What you are asked to do
Write out every entry below word for word, leaving nothing out.

Top of The input

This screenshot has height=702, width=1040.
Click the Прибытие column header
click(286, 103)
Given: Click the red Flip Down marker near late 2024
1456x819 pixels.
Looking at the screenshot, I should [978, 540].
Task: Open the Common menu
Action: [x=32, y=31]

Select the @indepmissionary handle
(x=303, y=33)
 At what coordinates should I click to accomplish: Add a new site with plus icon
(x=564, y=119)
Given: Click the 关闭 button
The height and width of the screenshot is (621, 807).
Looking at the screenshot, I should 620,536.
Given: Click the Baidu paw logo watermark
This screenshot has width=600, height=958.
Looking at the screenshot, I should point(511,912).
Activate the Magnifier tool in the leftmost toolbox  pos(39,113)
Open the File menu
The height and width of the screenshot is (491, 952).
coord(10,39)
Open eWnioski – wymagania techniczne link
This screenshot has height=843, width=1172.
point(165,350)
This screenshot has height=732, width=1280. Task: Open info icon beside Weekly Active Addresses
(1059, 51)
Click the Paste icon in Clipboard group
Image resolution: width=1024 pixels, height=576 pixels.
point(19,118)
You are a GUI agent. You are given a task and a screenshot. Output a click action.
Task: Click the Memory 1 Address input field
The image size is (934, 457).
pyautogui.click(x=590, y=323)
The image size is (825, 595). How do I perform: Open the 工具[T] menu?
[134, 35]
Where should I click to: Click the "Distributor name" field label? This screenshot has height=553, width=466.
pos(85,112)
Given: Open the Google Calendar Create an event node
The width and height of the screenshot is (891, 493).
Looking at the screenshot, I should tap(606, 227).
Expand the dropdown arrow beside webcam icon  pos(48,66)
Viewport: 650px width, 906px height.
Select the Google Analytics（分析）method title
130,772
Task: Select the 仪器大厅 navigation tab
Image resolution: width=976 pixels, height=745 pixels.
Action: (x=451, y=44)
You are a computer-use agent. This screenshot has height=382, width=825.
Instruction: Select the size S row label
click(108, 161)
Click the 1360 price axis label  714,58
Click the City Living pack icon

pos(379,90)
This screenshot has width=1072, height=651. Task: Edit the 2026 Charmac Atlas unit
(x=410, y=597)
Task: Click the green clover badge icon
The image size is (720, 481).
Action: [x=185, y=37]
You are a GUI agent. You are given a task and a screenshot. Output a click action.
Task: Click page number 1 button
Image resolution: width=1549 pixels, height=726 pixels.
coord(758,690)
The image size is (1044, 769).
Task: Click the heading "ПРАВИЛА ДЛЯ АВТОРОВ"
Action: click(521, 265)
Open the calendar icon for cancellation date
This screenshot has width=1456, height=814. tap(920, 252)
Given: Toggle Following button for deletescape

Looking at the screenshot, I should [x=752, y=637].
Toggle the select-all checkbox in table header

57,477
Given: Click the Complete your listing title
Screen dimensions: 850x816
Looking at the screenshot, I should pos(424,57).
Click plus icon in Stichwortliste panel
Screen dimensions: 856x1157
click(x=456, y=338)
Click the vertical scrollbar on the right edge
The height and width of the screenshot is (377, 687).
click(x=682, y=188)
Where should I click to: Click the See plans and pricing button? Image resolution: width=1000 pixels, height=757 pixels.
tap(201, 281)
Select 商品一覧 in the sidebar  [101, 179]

Bottom of The input

Solved exercise
This screenshot has height=702, width=1040.
Click the Прибытие column header
click(286, 103)
Given: Click the red Flip Down marker near late 2024
1456x819 pixels.
Looking at the screenshot, I should [978, 540].
Task: Open the Common menu
Action: [x=32, y=31]

Select the @indepmissionary handle
(x=303, y=33)
 At what coordinates should I click to accomplish: Add a new site with plus icon
(x=564, y=119)
Given: Click the 关闭 button
The height and width of the screenshot is (621, 807).
Looking at the screenshot, I should 620,536.
Given: Click the Baidu paw logo watermark
This screenshot has width=600, height=958.
Looking at the screenshot, I should point(511,912).
Activate the Magnifier tool in the leftmost toolbox  pos(39,113)
Open the File menu
The height and width of the screenshot is (491, 952).
coord(10,39)
Open eWnioski – wymagania techniczne link
This screenshot has height=843, width=1172.
point(165,350)
This screenshot has height=732, width=1280. Task: Open info icon beside Weekly Active Addresses
(1059, 51)
Click the Paste icon in Clipboard group
Image resolution: width=1024 pixels, height=576 pixels.
point(19,118)
You are a GUI agent. You are given a task and a screenshot. Output a click action.
Task: Click the Memory 1 Address input field
The image size is (934, 457).
pyautogui.click(x=590, y=323)
The image size is (825, 595). How do I perform: Open the 工具[T] menu?
[134, 35]
Where should I click to: Click the "Distributor name" field label? This screenshot has height=553, width=466.
pos(85,112)
Given: Open the Google Calendar Create an event node
The width and height of the screenshot is (891, 493).
Looking at the screenshot, I should tap(606, 227).
Expand the dropdown arrow beside webcam icon  pos(48,66)
Viewport: 650px width, 906px height.
Select the Google Analytics（分析）method title
130,772
Task: Select the 仪器大厅 navigation tab
Image resolution: width=976 pixels, height=745 pixels.
Action: (x=451, y=44)
You are a computer-use agent. This screenshot has height=382, width=825.
Instruction: Select the size S row label
click(108, 161)
Click the 1360 price axis label  714,58
Click the City Living pack icon

pos(379,90)
This screenshot has width=1072, height=651. Task: Edit the 2026 Charmac Atlas unit
(x=410, y=597)
Task: Click the green clover badge icon
The image size is (720, 481).
Action: [x=185, y=37]
You are a GUI agent. You are given a task and a screenshot. Output a click action.
Task: Click page number 1 button
Image resolution: width=1549 pixels, height=726 pixels.
coord(758,690)
The image size is (1044, 769).
Task: Click the heading "ПРАВИЛА ДЛЯ АВТОРОВ"
Action: click(521, 265)
Open the calendar icon for cancellation date
This screenshot has width=1456, height=814. tap(920, 252)
Given: Toggle Following button for deletescape

Looking at the screenshot, I should [x=752, y=637].
Toggle the select-all checkbox in table header

57,477
Given: Click the Complete your listing title
Screen dimensions: 850x816
Looking at the screenshot, I should pos(424,57).
Click plus icon in Stichwortliste panel
Screen dimensions: 856x1157
click(x=456, y=338)
Click the vertical scrollbar on the right edge
The height and width of the screenshot is (377, 687).
click(x=682, y=188)
Where should I click to: Click the See plans and pricing button? Image resolution: width=1000 pixels, height=757 pixels.
tap(201, 281)
Select 商品一覧 in the sidebar  [101, 179]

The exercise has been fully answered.